Predicate logic, transitivity (sort of?)

Question

I have a question. It involves 2 pictures for which I'm supposed to write a formula which is true for one, but false for the other.

The pictures can be found here on page 23 (the arrows pointing in a square) Or you can find just the question and the squares here

My answer would be this:

$$\exists x \exists z (\forall y (Rxy \wedge Ryz)\rightarrow Rxz)$$

With $R$ being "$x$ has a relation to $y$". Which is similar to transitivity. Would that be correct?

Thanks in advance, Rope.

P.S. Again sorry for asking so many questions, but I don't have the answers to these questions as it is a selfstudy.

Answer 1

I think we must have :

$(∃x)(∃y)(∃z)[\quad ¬(x = y) ∧ ¬(x = z) ∧ ¬(y = z) ∧ R(x, y) ∧ R(x, z)] \land (\forall w)(¬(w = y) ∧ ¬(w = z) ∧ ¬(y = z) ∧ R(w, y) ∧ R(w, z) \rightarrow (x = w)) \quad ]$

Answer 2

I think it helps to try these things in intuitive, plain-language terms first. So for instance I would start with either of the following sentences:

1. There is at most one $x$ that is a sender but not a receiver.

2. There is an $x$ that is both a sender and a receiver.

Both of these are true for the left picture but false for the right one.

EDIT: The trouble I see with the OP proposal is that it's true whenever there exist $x$ and $z$ such that $Rxz$, because those make the consequent true and now we don't care about the antecedent. In short, the formula is true for both pictures.

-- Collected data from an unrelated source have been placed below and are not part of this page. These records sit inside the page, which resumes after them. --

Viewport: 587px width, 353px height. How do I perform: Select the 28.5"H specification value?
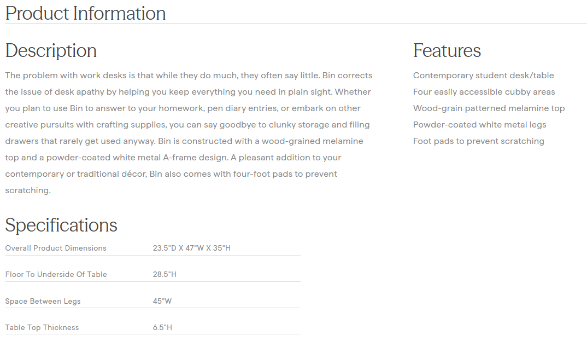click(165, 275)
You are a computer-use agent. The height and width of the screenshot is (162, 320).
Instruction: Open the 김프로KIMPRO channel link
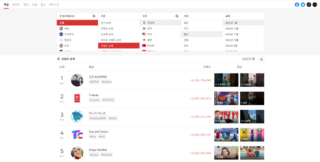point(98,77)
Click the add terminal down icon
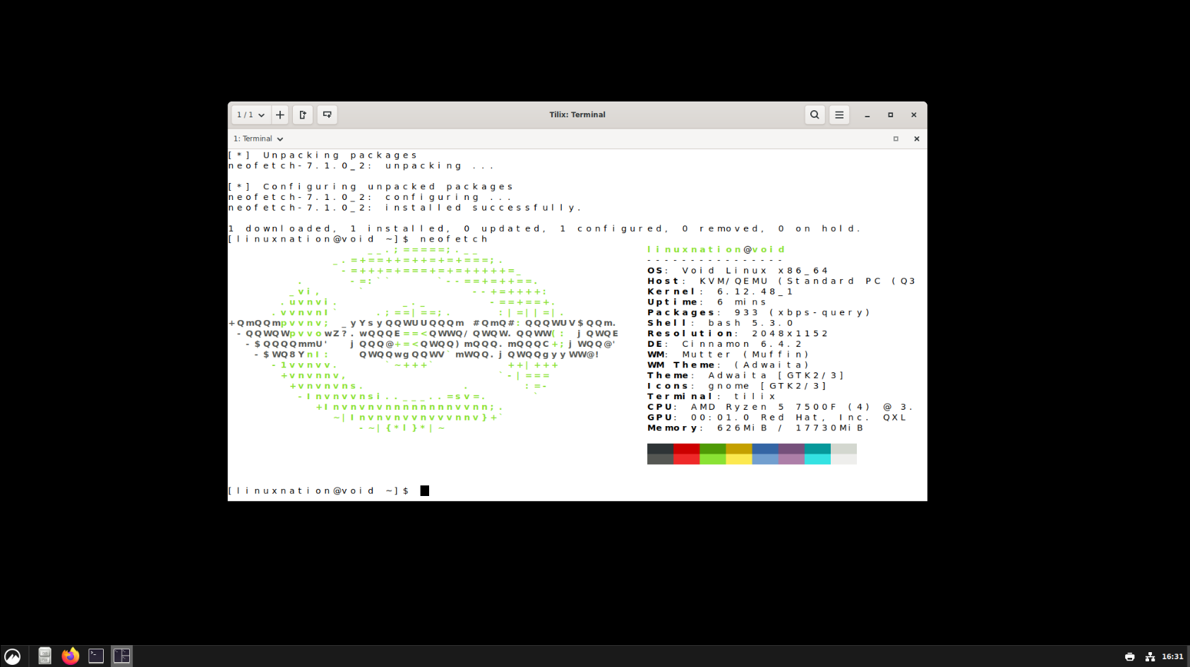The image size is (1190, 667). [327, 114]
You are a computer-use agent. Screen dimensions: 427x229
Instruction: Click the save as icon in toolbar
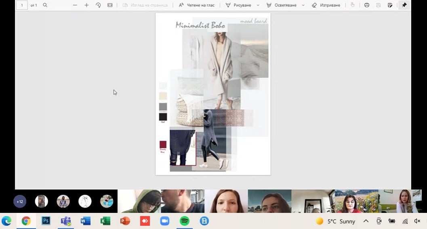click(x=390, y=5)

EDIT2: If we want to look for something related to transitivity, we notice that the relation in the left picture is not transitive but the one in the right picture is, vacuously (these is no $x$ that plays the role of "middle element"). So why not just use the definition of transitivity? $$\forall x \forall y \forall z((Rxy \wedge Ryz) \rightarrow Rxz)$$